Il nostro Studio è disponibile per la progettazione e la verifica degli adeguati assetti
Il nostro Studio mette a disposizione delle imprese e degli amministratori una consulenza specifica finalizzata alla verifica dell’esistenza, dell’effettiva adeguatezza e del concreto funzionamento degli assetti organizzativi, amministrativi e contabili.
L’attività può comprendere la mappatura della governance e delle deleghe, l’analisi dei flussi informativi, la costruzione del sistema di reporting, la verifica degli indicatori di allarme, il monitoraggio della tesoreria e dei debiti, l’elaborazione di procedure per la valutazione prospettica della continuità aziendale, la predisposizione di protocolli periodici di controllo e la documentazione delle verifiche compiute dall’organo amministrativo.

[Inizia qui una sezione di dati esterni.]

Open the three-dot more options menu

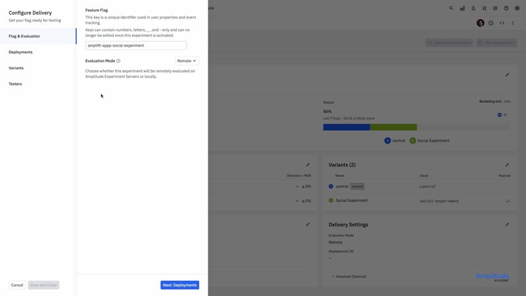coord(513,23)
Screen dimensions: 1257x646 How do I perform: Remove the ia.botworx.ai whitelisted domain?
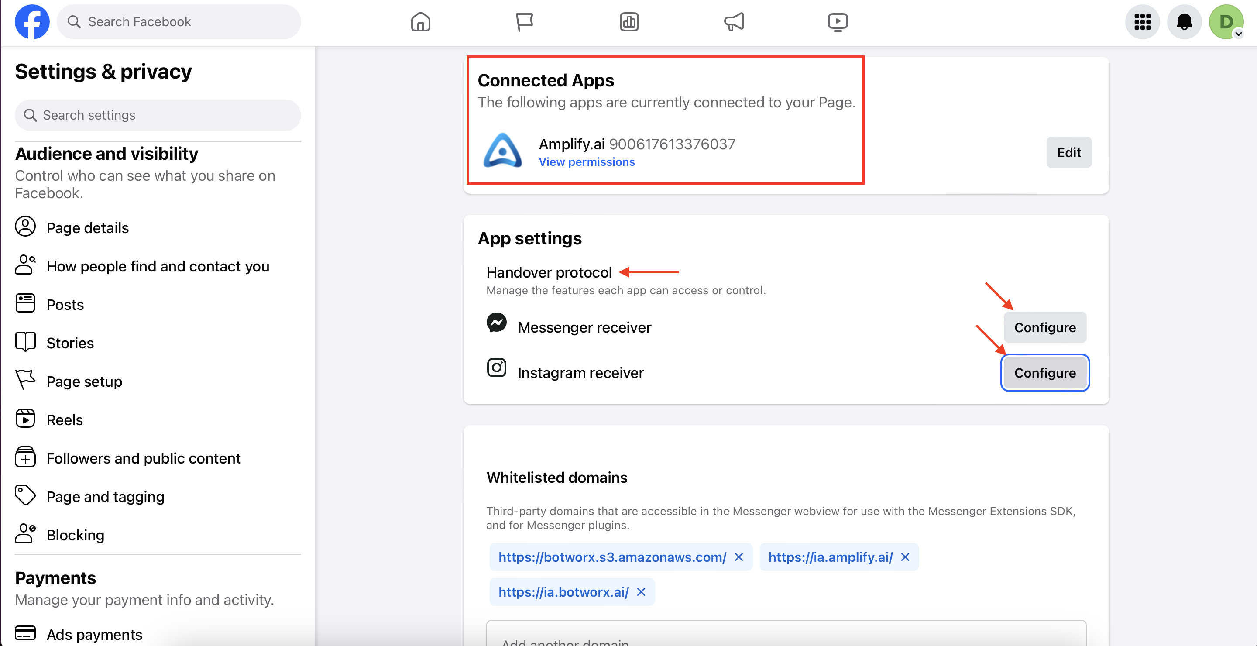(x=641, y=592)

L’obiettivo non è predisporre un fascicolo da conservare in archivio. È costruire un sistema realmente funzionante, proporzionato alla singola impresa e capace di offrire all’amministratore ciò di cui oggi ha maggiormente bisogno: informazioni tempestive, capacità di prevenzione e una solida tracciabilità del proprio operato.
Perché, nel nuovo diritto dell’impresa, l’amministratore che non controlla non corre soltanto il rischio di scoprire troppo tardi la crisi della società. Può trovarsi, quando ormai il danno si è prodotto, a dover spiegare personalmente perché non aveva predisposto gli strumenti necessari per accorgersene prima.